Giovanni Battista Sammartini: Concerto in C major for Cello, Strings and Continuo
Antonio Vivaldi: Concerto in C major for Cello, Strings and Continuo, RV 414
Giuseppe Tartini: Violin Sonata No. 7 in A minor (Adagio)
Giuseppe Tartini: Concerto in A major for Cello, Strings and Continuo
Leonardo Leo: Concerto No. 2 in D major for Cello, Strings and Continuo
Giuseppe Tartini: Violin Sonata No. 6 in E minor (Andante cantabile)

Montreal based cellist Elinor Frey, who displays a proclivity for music by composers on the outer fringes, ranging from obscure Baroque composers like Fiore and Colombi to ultra-modern names like Lefkowitz and Godin, here on her latest recording focuses her historically informed and erudite scrutiny on more central exemplars of the Baroque period. Along with Canadian period instrument ensemble Rosa Barocca and their artistic director Claude Lapalme, she strives to reappraise the significant part the Baroque violoncello, the slightly smaller antecedent to today's cello, played within the musical life of the 17th and 18th centuries.

By alternating throughout the program between a 1770 German made violoncello and a 2017 American cello, as well as using an underhand bow technique apparently common at the time, she well exemplifies the different, as well as similar, methods of music-making in practice by composers of the day, including some of Giuseppe Tartini's rather odd idiosyncrasies for the time.

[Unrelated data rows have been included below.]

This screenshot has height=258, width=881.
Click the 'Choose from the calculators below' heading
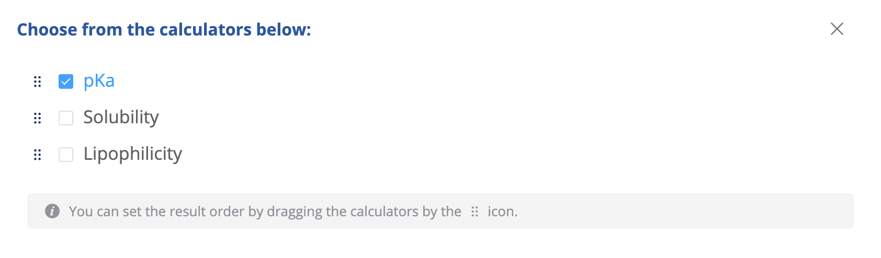click(x=164, y=30)
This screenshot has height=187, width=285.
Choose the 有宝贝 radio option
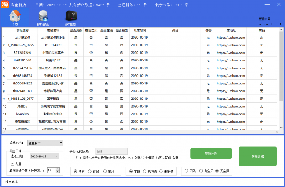tap(201, 171)
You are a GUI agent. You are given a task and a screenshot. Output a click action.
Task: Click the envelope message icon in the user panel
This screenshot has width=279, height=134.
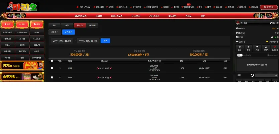[257, 47]
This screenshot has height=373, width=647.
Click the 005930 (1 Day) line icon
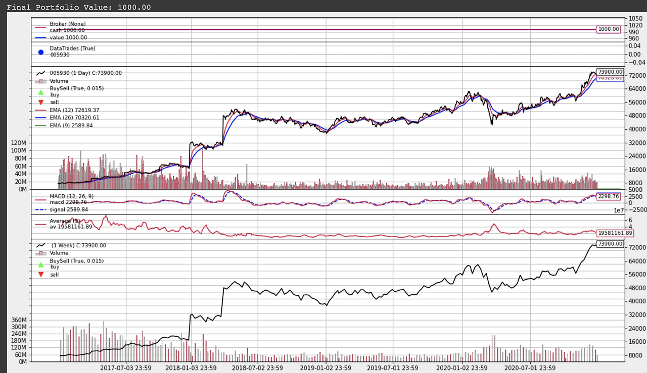tap(39, 72)
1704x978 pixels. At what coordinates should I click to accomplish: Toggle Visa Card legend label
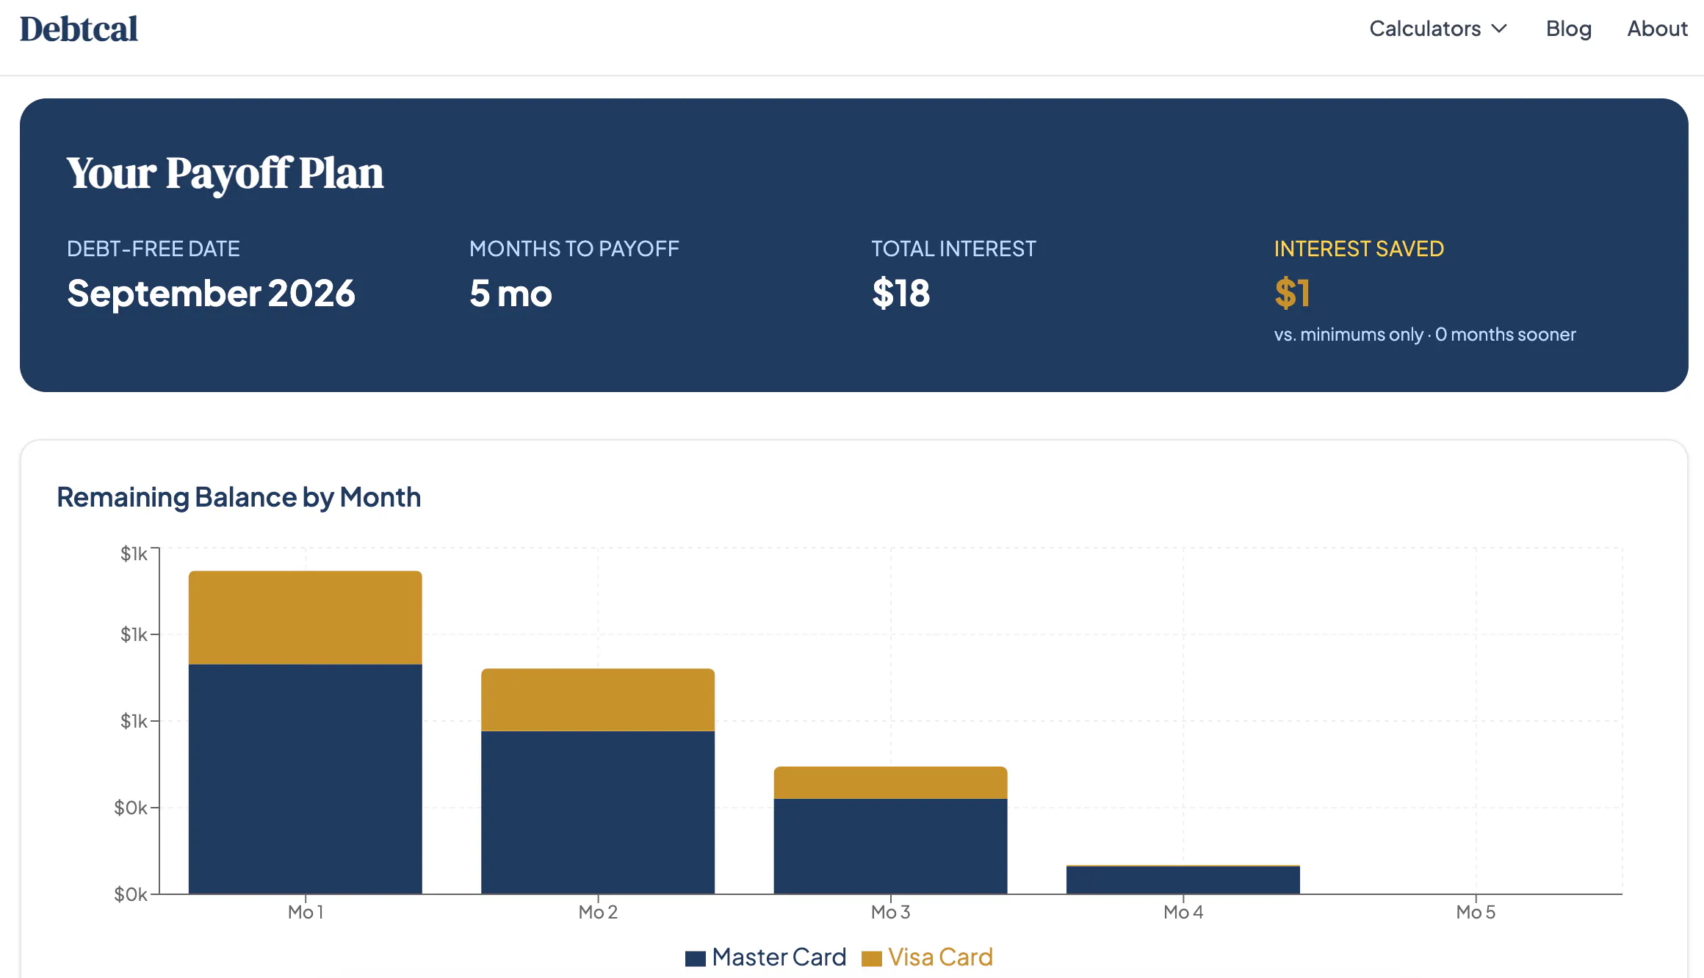pyautogui.click(x=940, y=957)
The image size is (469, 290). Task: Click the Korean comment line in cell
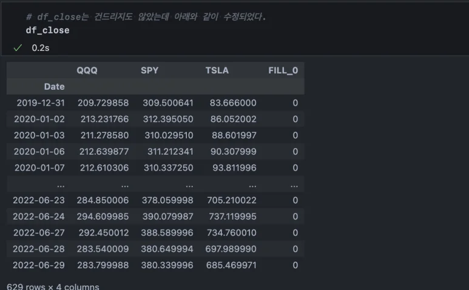coord(146,16)
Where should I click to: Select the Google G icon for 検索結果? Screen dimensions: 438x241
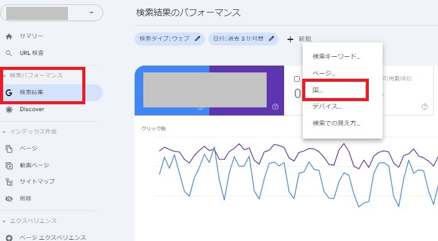[x=9, y=92]
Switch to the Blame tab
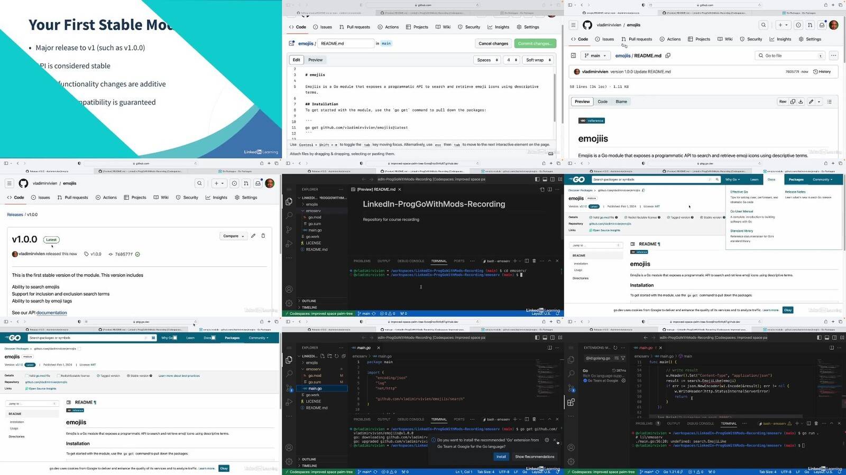 coord(621,101)
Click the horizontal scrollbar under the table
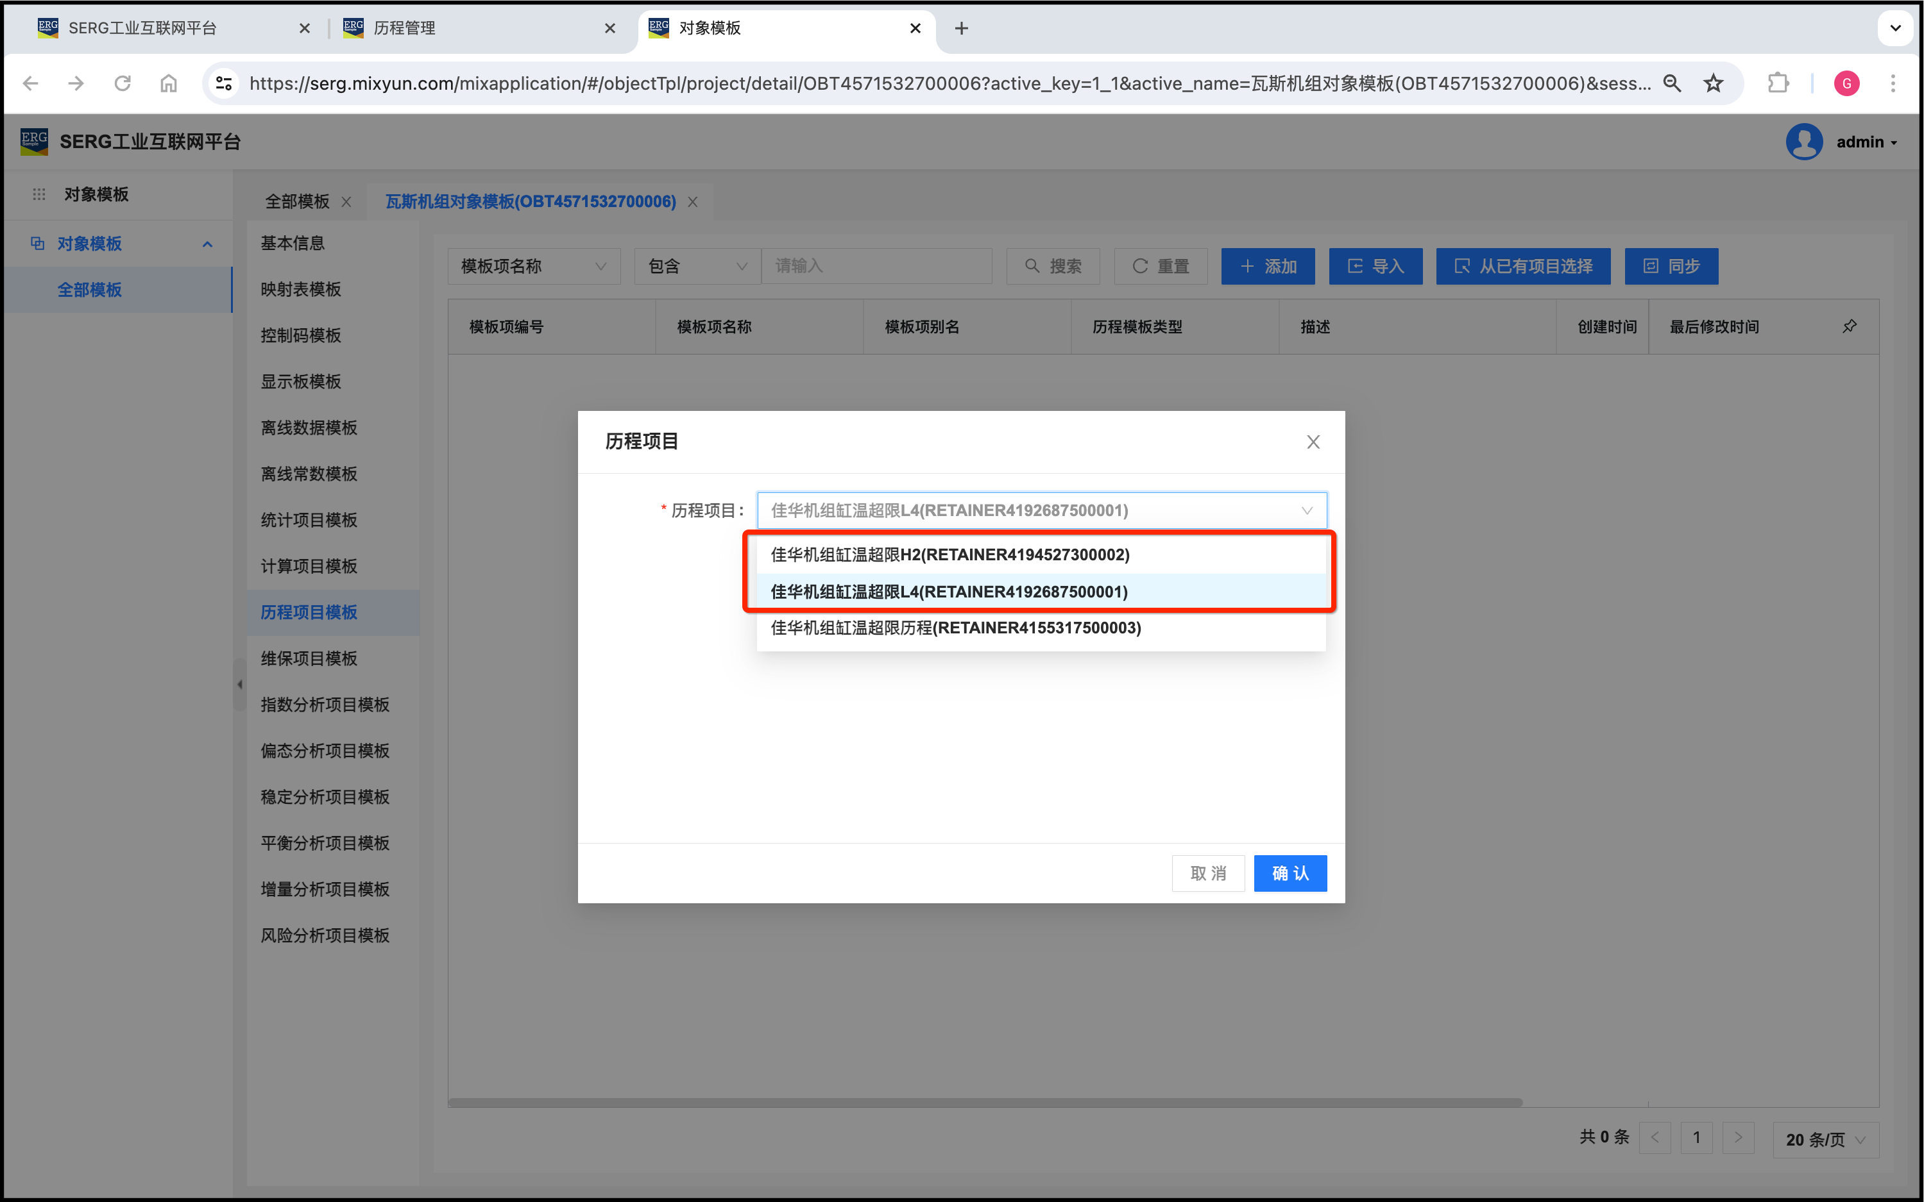The width and height of the screenshot is (1924, 1202). coord(985,1103)

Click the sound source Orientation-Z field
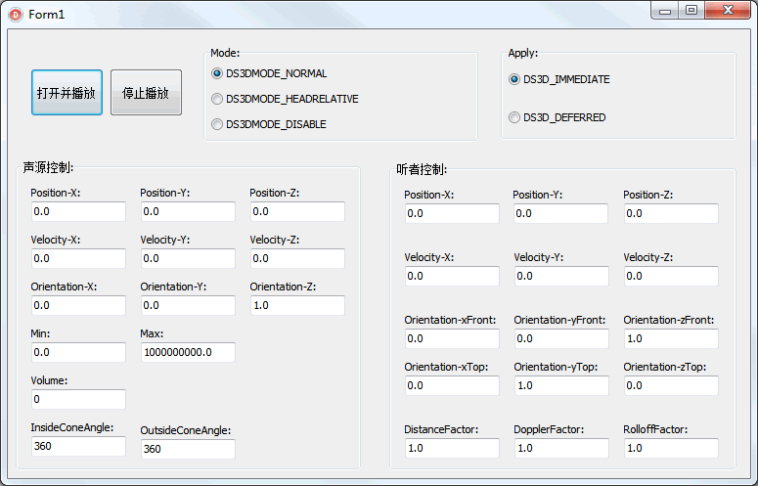[297, 305]
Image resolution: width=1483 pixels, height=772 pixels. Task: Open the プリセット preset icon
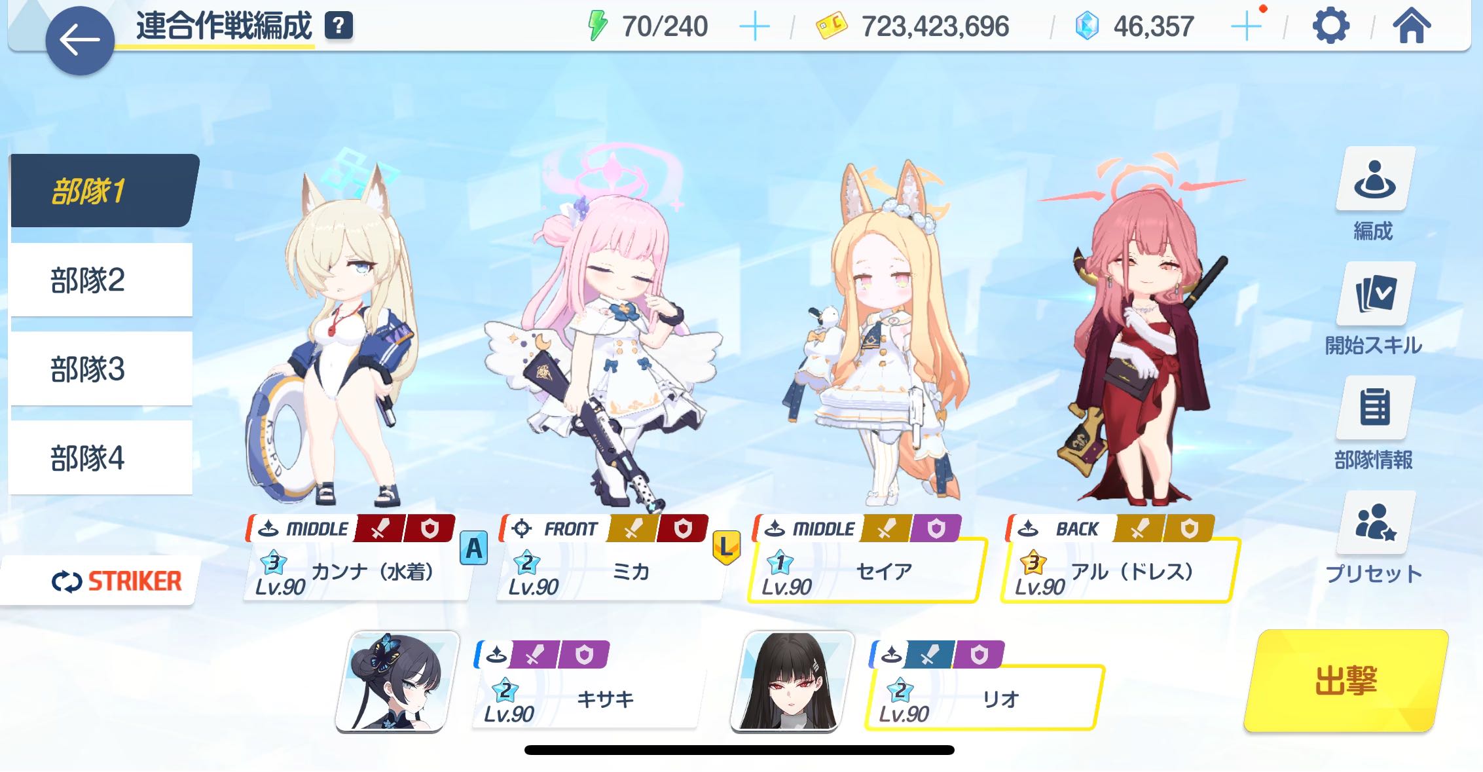1374,522
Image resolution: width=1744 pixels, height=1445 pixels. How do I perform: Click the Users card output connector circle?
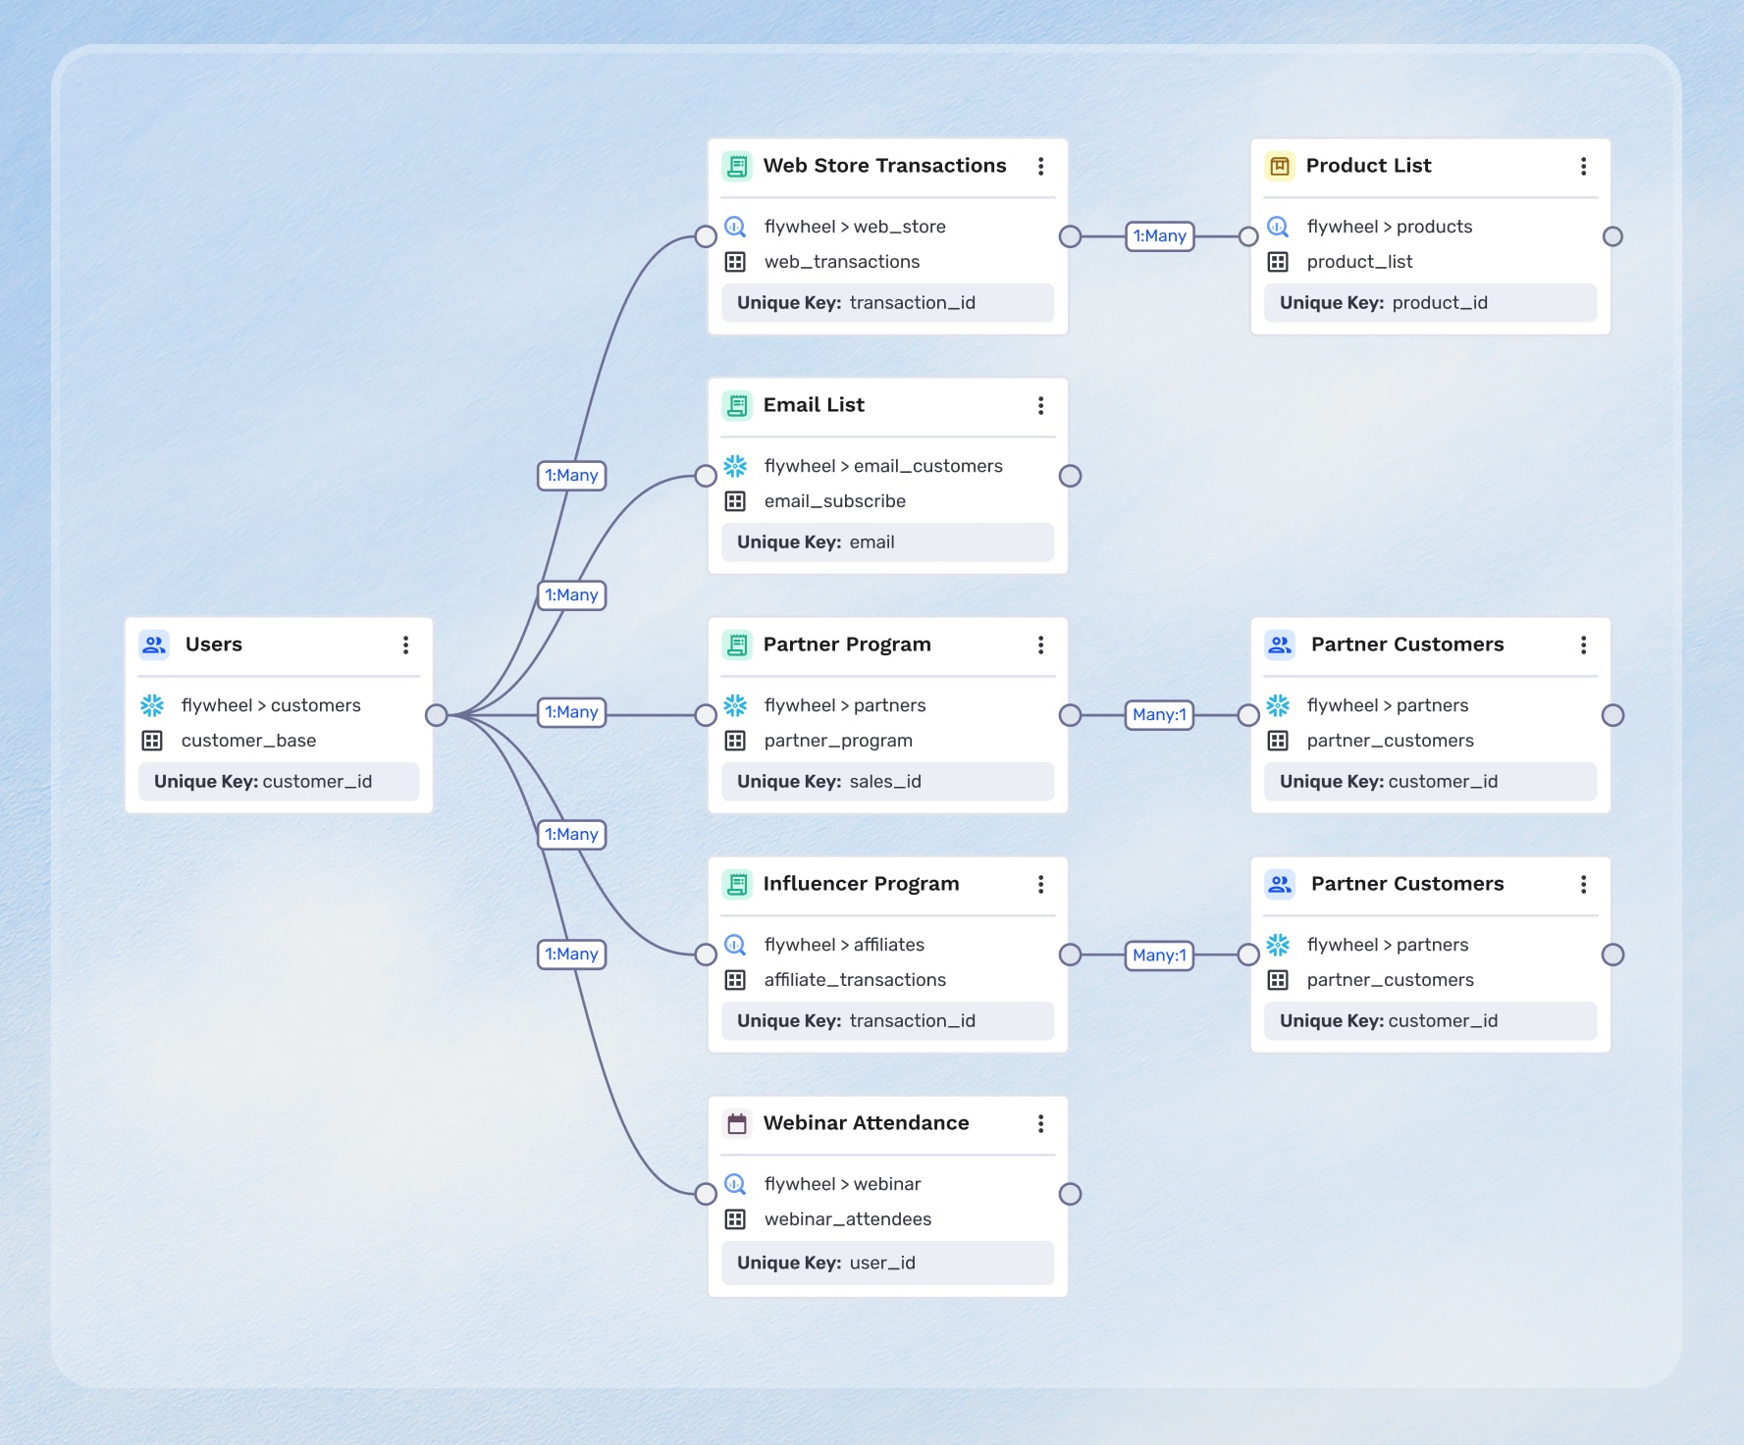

Along with Rosa Barocca's committed and dynamic playing, Elinor Frey's period sensitive and highly expressive interpretations teleport the spirit of a baroque ensemble (minus the powdered wigs of course) into your living room. As I had mentioned previously in a review of her recording of the music of Giuseppe Clemente Dall'Abaco, the audio recording itself is close and bright, and perfectly suited to this type of music.